The adventure continued with the growing realization that all of mathematics can, in principle, be reduced to the theory of sets coupled with a few simple rules of logical deduction. This realization weathered some scary moments occasioned by Russell's paradox and Goedel's incompleteness theorems, and it is now almost universally accepted.
This course is designed to give students a good grounding in set theory that will give them a thorough understanding of these early events, as well as some insight into later phases of the great adventure (see below). We will mostly be following Judith Roitman's Introduction to Modern Set Theory but will supplement it with handouts from other sources, and with lectures on some interesting discoveries from these first phases of the adventure, including an example of a subset of the real line whose total length is too small to be any number greater than zero, yet too big to be zero.
Roitman's textbook seems to be just the right level for this course, and should be accessible to seniors who are eligible to take graduate courses. The book is out of print but the author (to whom the copyright reverted) has given permission to photocopy any or all of it for class use, so anyone taking this course will get a financial break. The book has lots of routine exercises which are designed to get the reader comfortable with the concepts. Homework, which counts for most of the course grade, will be taken mostly from Roitman's book. There is a copy on reserve in the math library on the third floor, under the counter behind which the librarians work.
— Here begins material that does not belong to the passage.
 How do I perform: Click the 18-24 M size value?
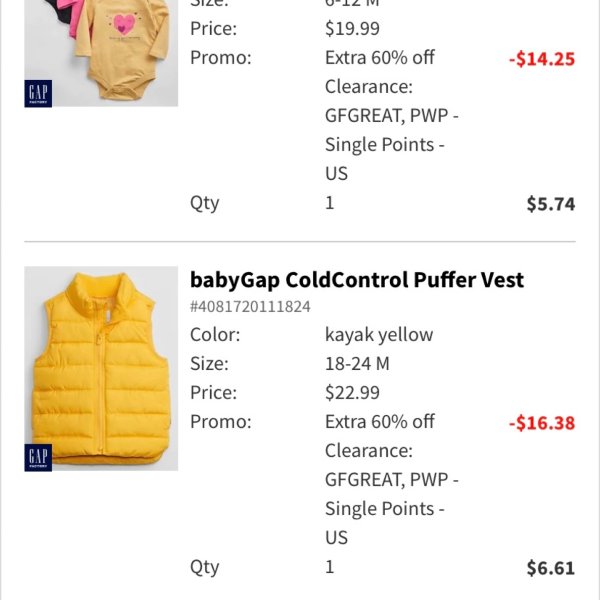point(357,364)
Goedel began a new phase of the adventure when he showed in 1939 that the CH is consistent with the usual axioms of set theory. The usual way of saying this in popular accounts is that CH could be added to the the generally accepted axioms of set theory without leading to a contradiction, as long as the generally accepted axioms themselves are consistent. Then in 1963 Cohen began a revolution in set theory when he showed that (as it is often phrased) the denial of the CH can also be added to the generally accepted axioms without any fear of introducing contradictions. Since then, a multitude of other statements, not just in set theory but also in topology, algebra, and analysis, have been shown to be undecidable by all the generally accepted axioms. I have written a short expository paper with a lavishly annotated bibiligraphy, recently published electronically by Topology Atlas, that tells a little more about all this.
This course will give some idea of what all this means and how such things can be proven, but there will not be enough time to actually work through the proofs "from scratch." But we will see some applications of various undecidable axioms, including CH.